Como resultado de suas representações francas, a Sra. Gul recebeu dezenas de ameaças de morte anônimas.
Sua última noite em casa começou com seu pai e sua mãe gritando com ela, dizendo que ela havia desonrado a família. A Sra. Gul começou a gritar de volta. Então, vizinhos, a maioria outros imigrantes da Turquia, Marrocos e outros lugares, vieram correndo, enchendo todos os cantos do apartamento.
Eles não tinham vindo para mediar; em vez disso, cada um se revezou criticando a Sra.

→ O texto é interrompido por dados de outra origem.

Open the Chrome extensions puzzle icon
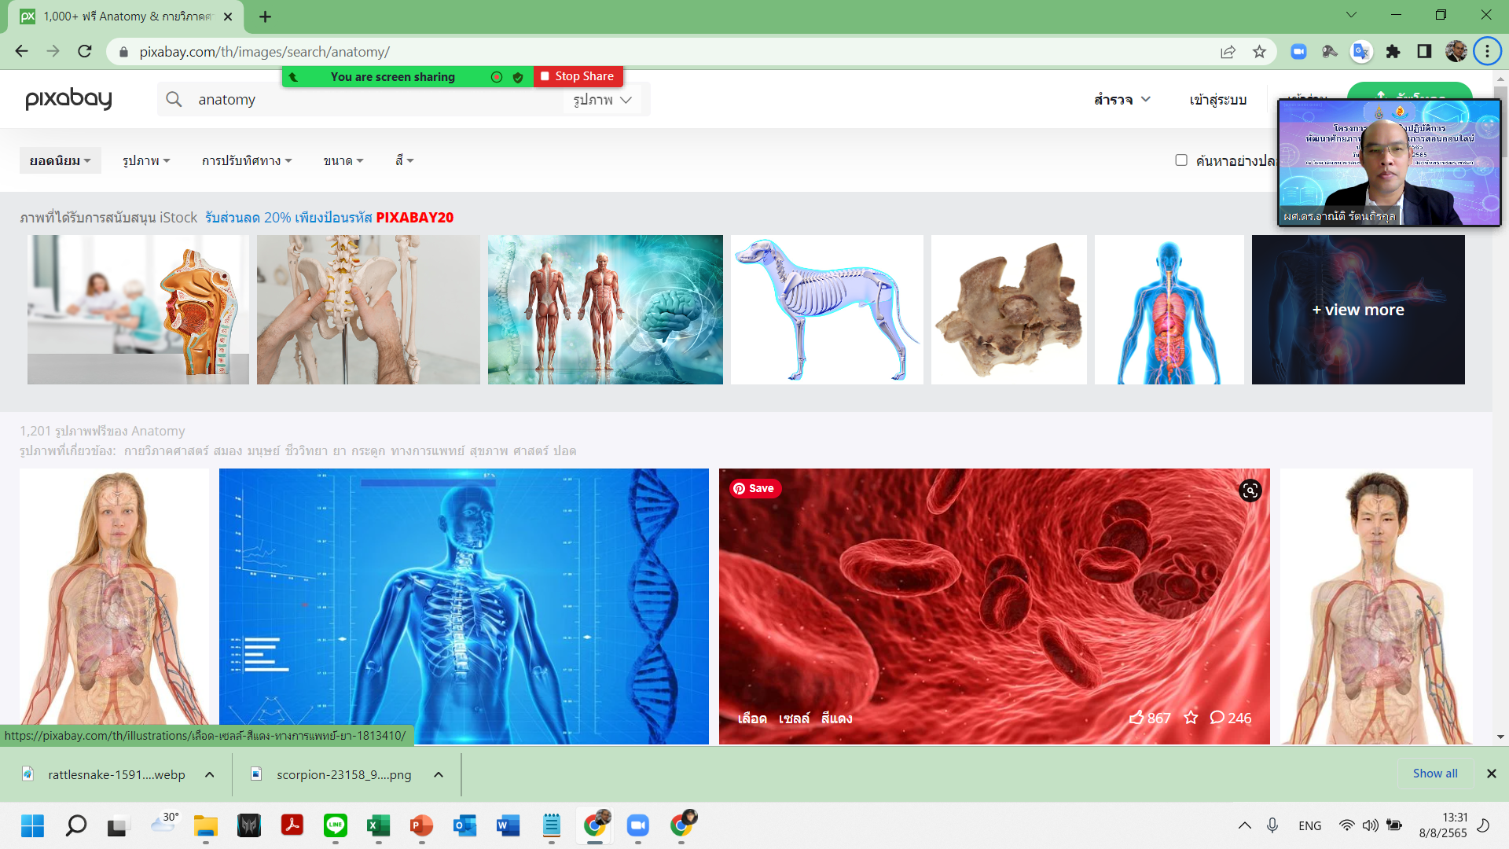The height and width of the screenshot is (849, 1509). click(x=1393, y=52)
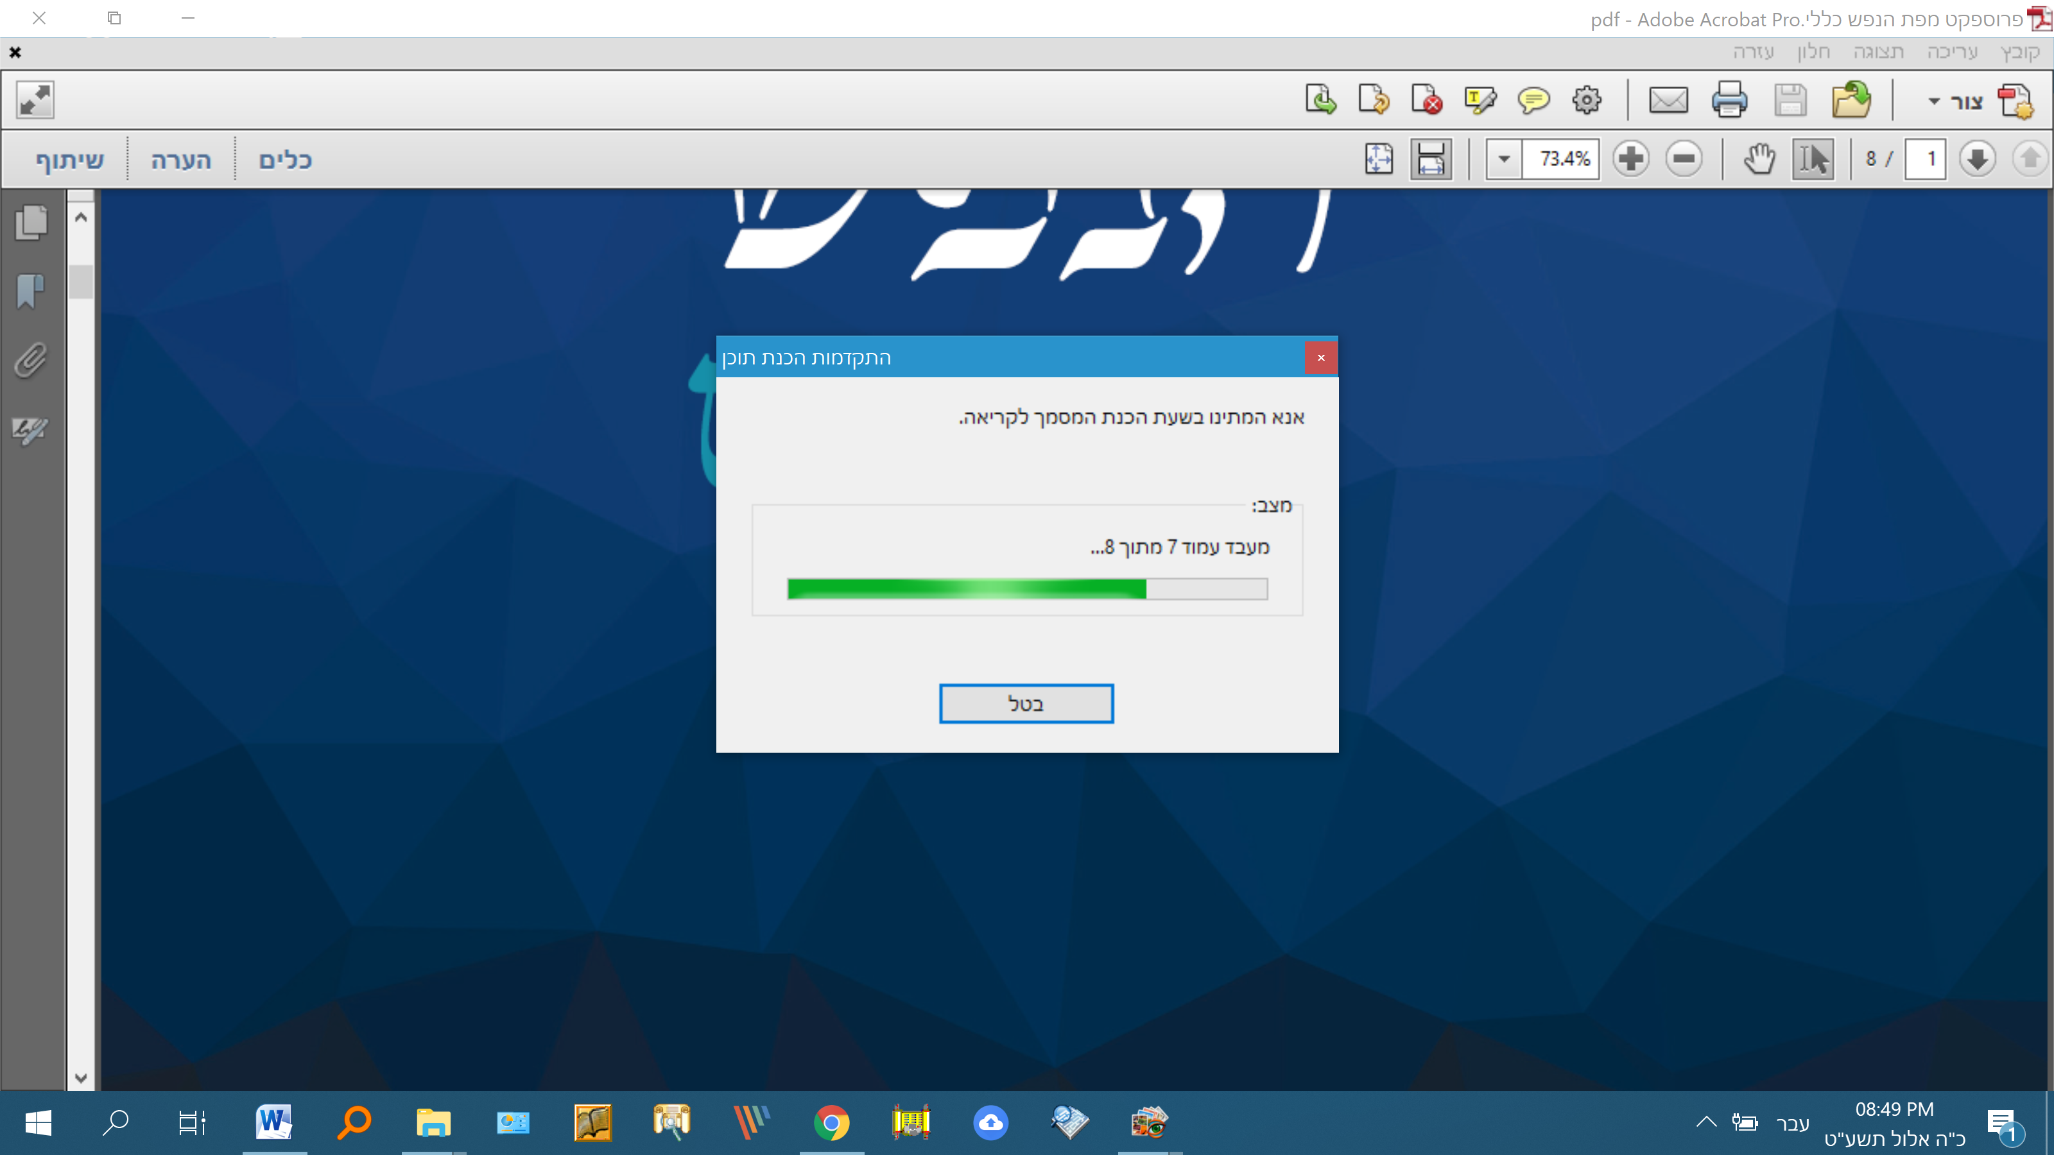2054x1155 pixels.
Task: Expand the system tray hidden icons chevron
Action: (x=1706, y=1122)
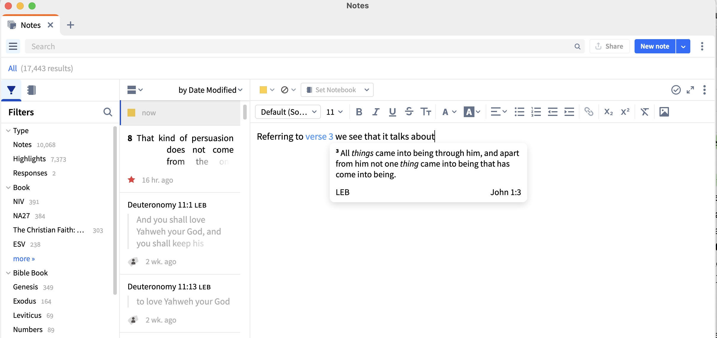Toggle bold formatting in note editor
Screen dimensions: 717x338
click(x=359, y=112)
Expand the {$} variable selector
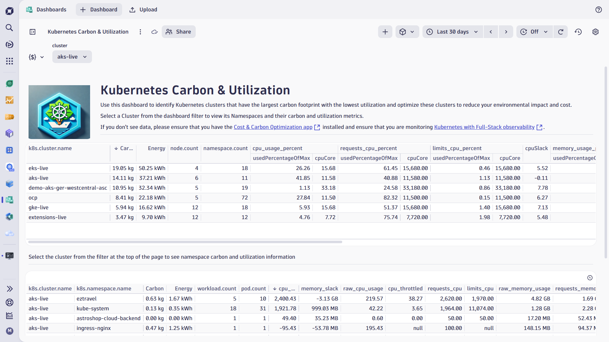 (36, 57)
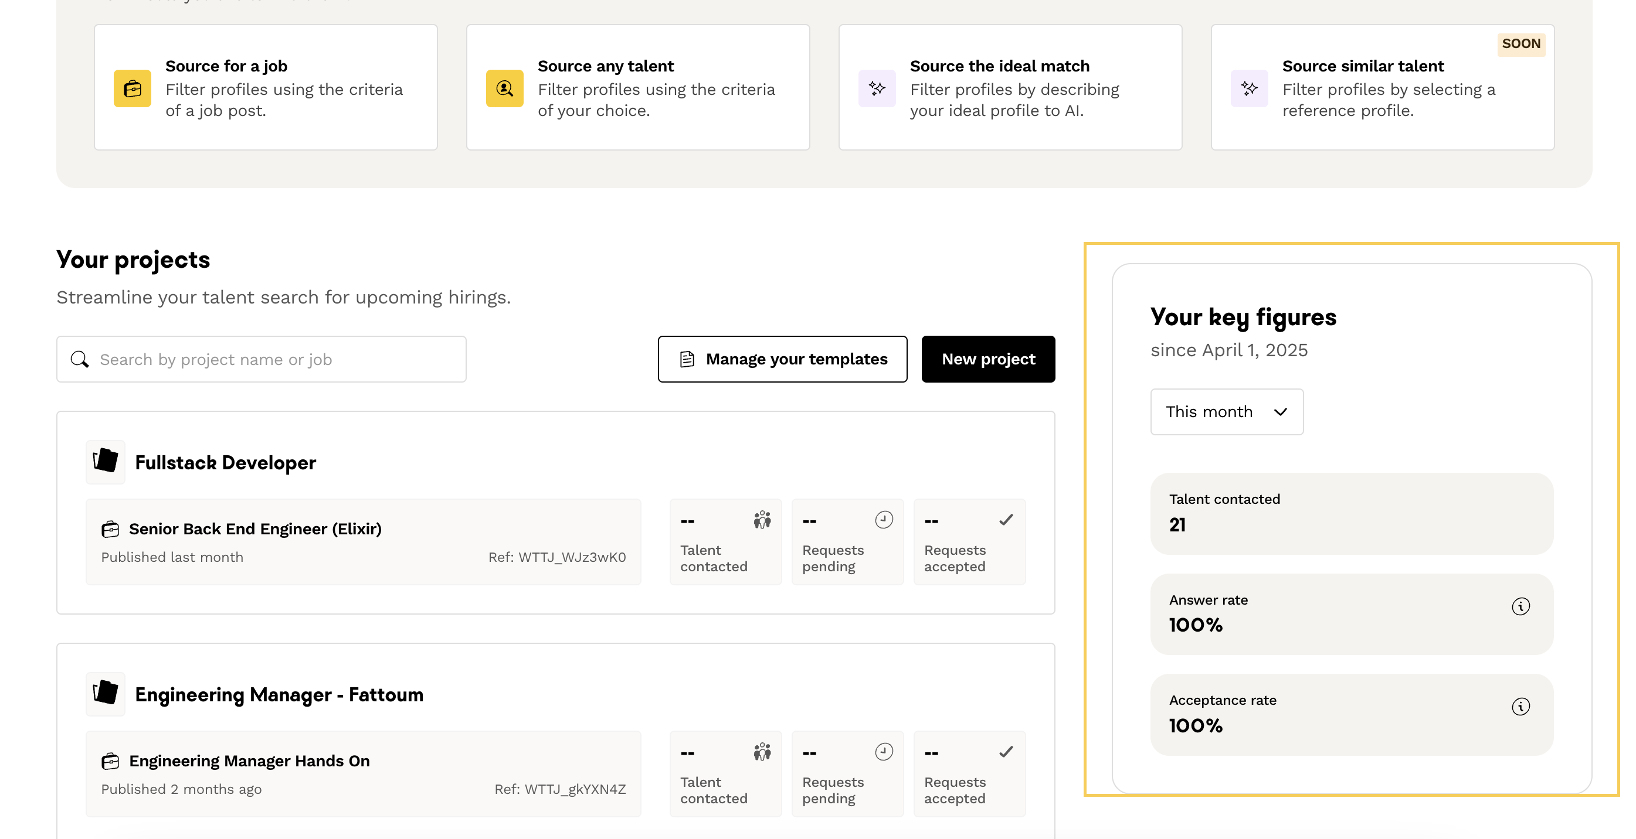Image resolution: width=1636 pixels, height=839 pixels.
Task: Click the sparkle icon on Source similar talent
Action: 1249,88
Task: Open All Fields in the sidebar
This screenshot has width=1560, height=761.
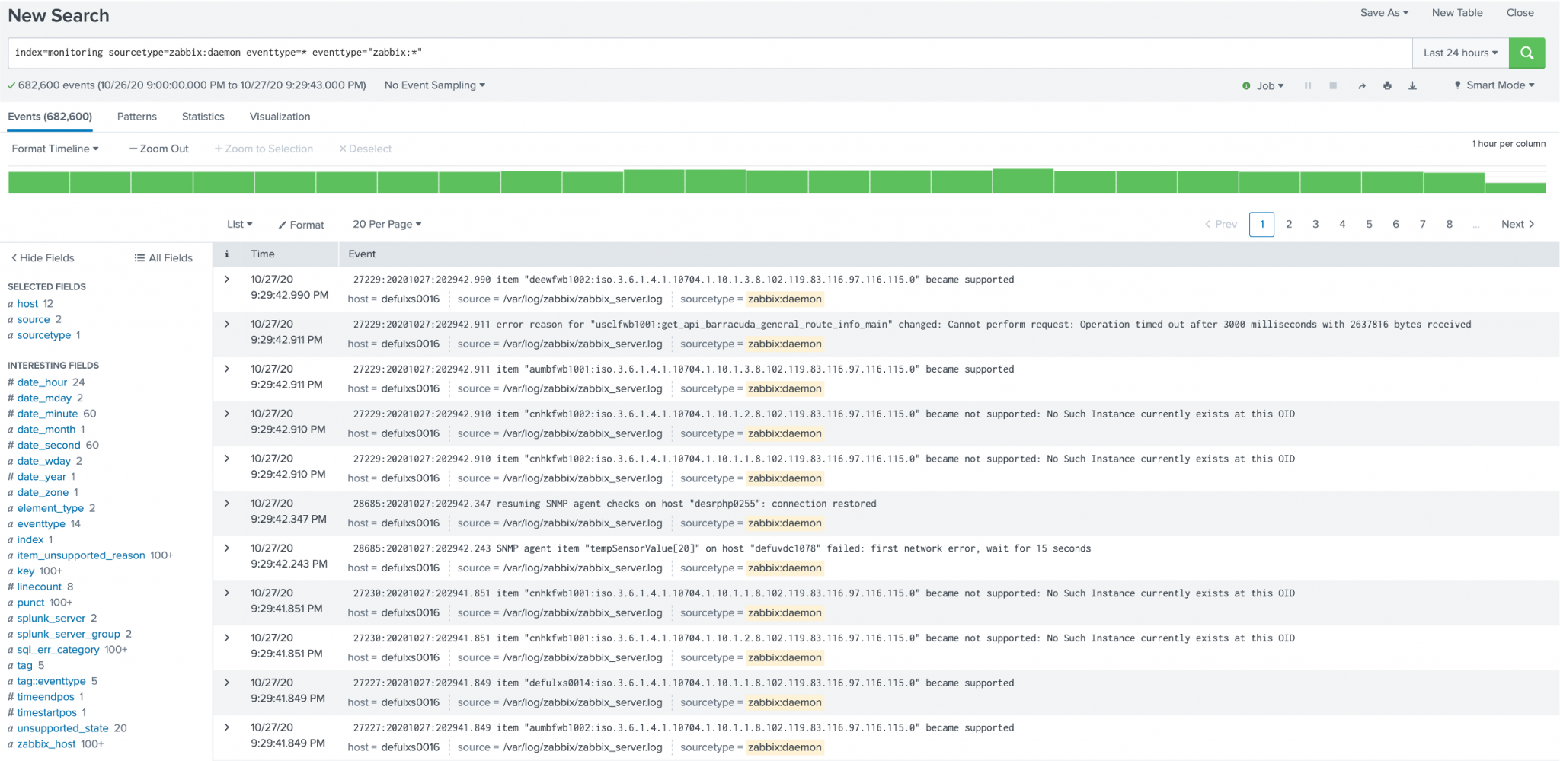Action: [164, 257]
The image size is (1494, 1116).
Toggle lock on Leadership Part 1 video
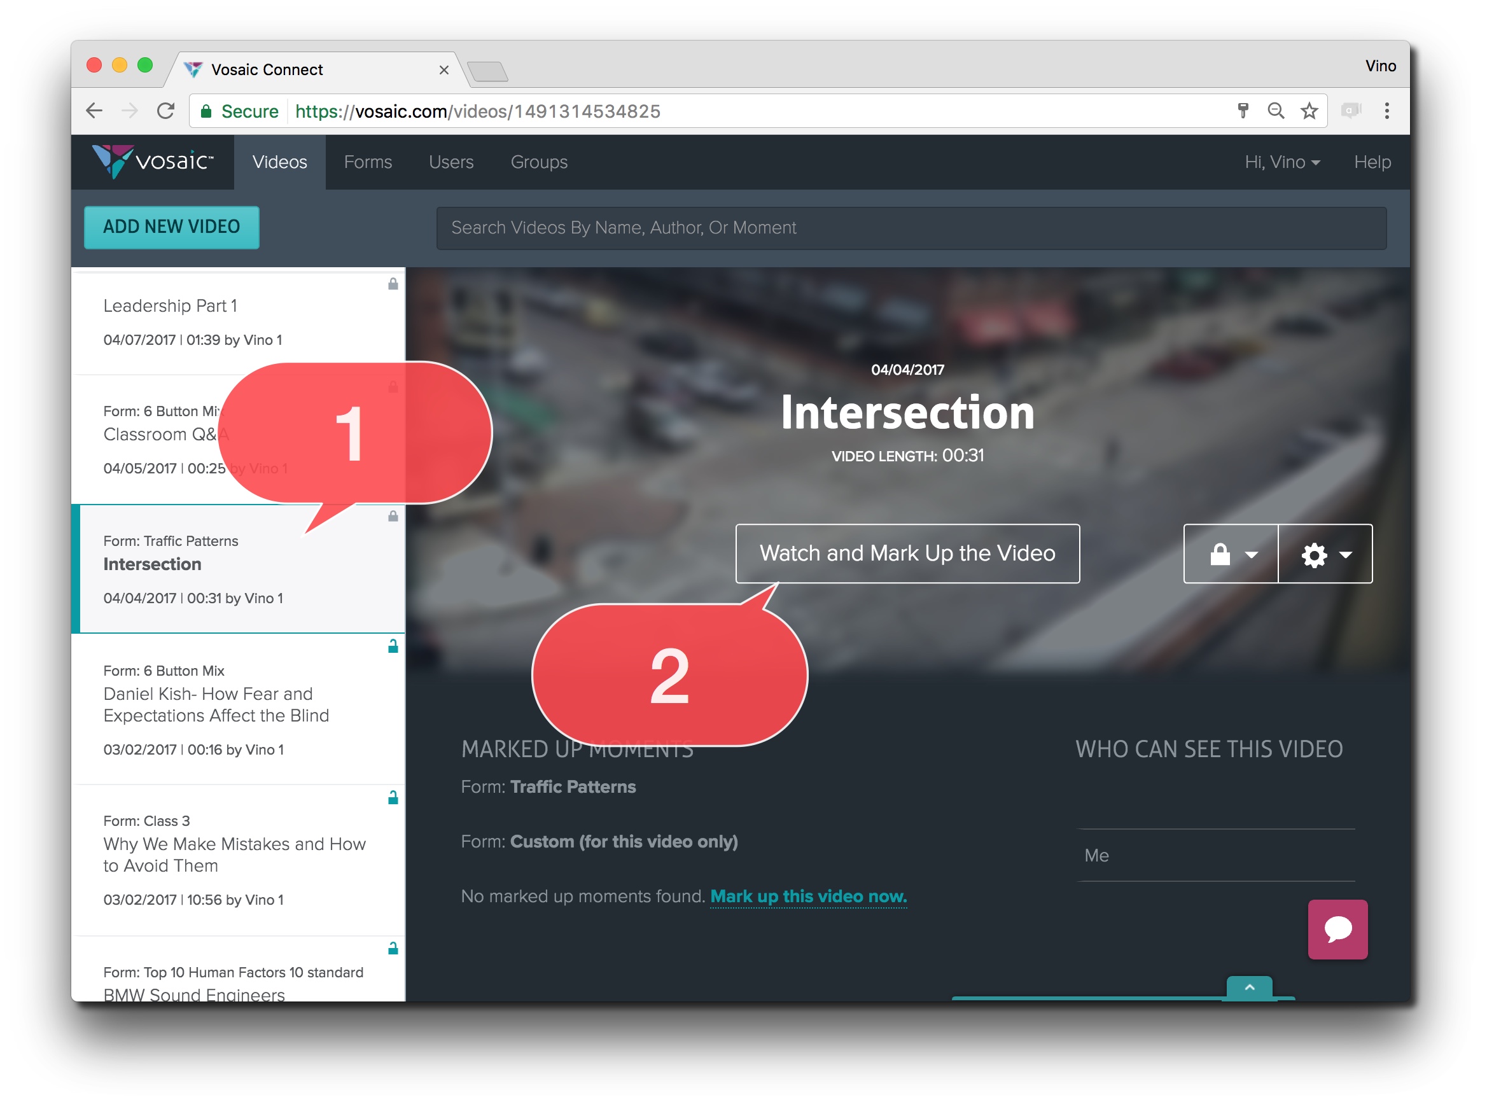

Gul por tudo que ela havia feito de errado aos olhos deles.
“Eu apenas fiquei sentada lá”, contou Gul. “Eles esperavam que eu caísse de joelhos e pedisse desculpas por todas as regras que havia quebrado.”
Entre os vizinhos que tinham vindo para repreendê-la estava uma amiga de infância, uma jovem também de ascendência turca. A Sra. Gul disse que sua amiga havia sido espancada “mais de uma dúzia de vezes” por seus irmãos por ter tido namorados secretos.
“Achei que ela se conectaria ao meu livro”, disse Gul. Em vez disso, sua amiga criticou a Sra. Gul por trazer seus problemas à tona. “’Mantenha tudo entre as quatro paredes do seu apartamento’”, disse Gul, lembrando-se de sua amiga lhe dizendo. “’Não apresente tudo para toda a Holanda.’”
Às 2 da manhã daquela noite, a Sra. Gul se cansou: ela enfiou algumas roupas em duas sacolas de compras e foi embora. Sua experiência de tentar se tornar uma pessoa secular enquanto vivia com sua família conservadora muçulmana turca falhou.
A prefeita de Amsterdã, Femke Halsema, com quem ela havia mantido contato, ajudou Gul a encontrar um alojamento temporário.
Embora a saída de Gul tenha sido abrupta, sua saída como uma pessoa secular foi uma luta longa e árdua.
Na escola primária, seus professores holandeses disseram a ela que, para eles, Deus não existia. A escola também a apresentou à biblioteca local, e ela começou a ler vorazmente todos os tipos de literatura holandesa. Sua mãe tiraria esses livros quando decidisse que era hora de sua filha estudar o Alcorão.
Então, quando a família teve acesso à Internet em casa, um novo mundo se abriu e Gul começou a ler sobre partidos seculares de esquerda na Turquia, bem como outras escolas de pensamento islâmico que diferiam das crenças de seus pais.
Inspirada por sua descoberta de que havia outras maneiras de vivenciar o Islã, um dia a Sra. Gul perguntou a seu professor do Alcorão por que ela deveria usar o véu, enquanto os meninos de sua idade podiam se vestir da maneira que quisessem.
A professora ficou furiosa.
“’Pare de se expor às bobagens ditas por ralé que têm uma crise de identidade e têm vergonha de sua fé’”, disse Gul, lembrando-se da resposta da professora. “’Arrependa-se, ou então você se tornará automaticamente um apóstata.’”
Gul disse que ficou pasma quando partidos holandeses de esquerda, que apóiam os direitos dos homossexuais e outras políticas liberais, foram à mesma escola corânica para distribuir panfletos de campanha pedindo aos pais conservadores da classe trabalhadora que votassem neles.
“Na Turquia, essas pessoas votam no presidente Erdogan e na Holanda votam à esquerda”, disse Gul. “É um bizarro casamento de conveniência. Por que aqueles partidos holandeses não defenderam meus direitos individuais? ”
Depois que seu livro foi lançado, alguns escritores holandeses que vieram eles próprios para a Holanda como migrantes de países islâmicos, ou seus pais, foram críticos dos méritos literários de seu esforço.
“Os dois principais eram homens muçulmanos”, disse Gul sobre seus críticos, acrescentando que não ficou surpresa com as reações negativas à sua história de homens que, sem dúvida, tiveram experiências de imigração muito diferentes daquelas que ela viveu como mulher.
“Eles tiveram o luxo de poder negociar com suas famílias, eles poderiam alternar entre a cultura holandesa e a fé de seus pais, porque os homens têm esse espaço em nossa cultura”, disse ela. “Minha única opção, como mulher querendo mudar aquele ambiente, era romper radicalmente com ele.”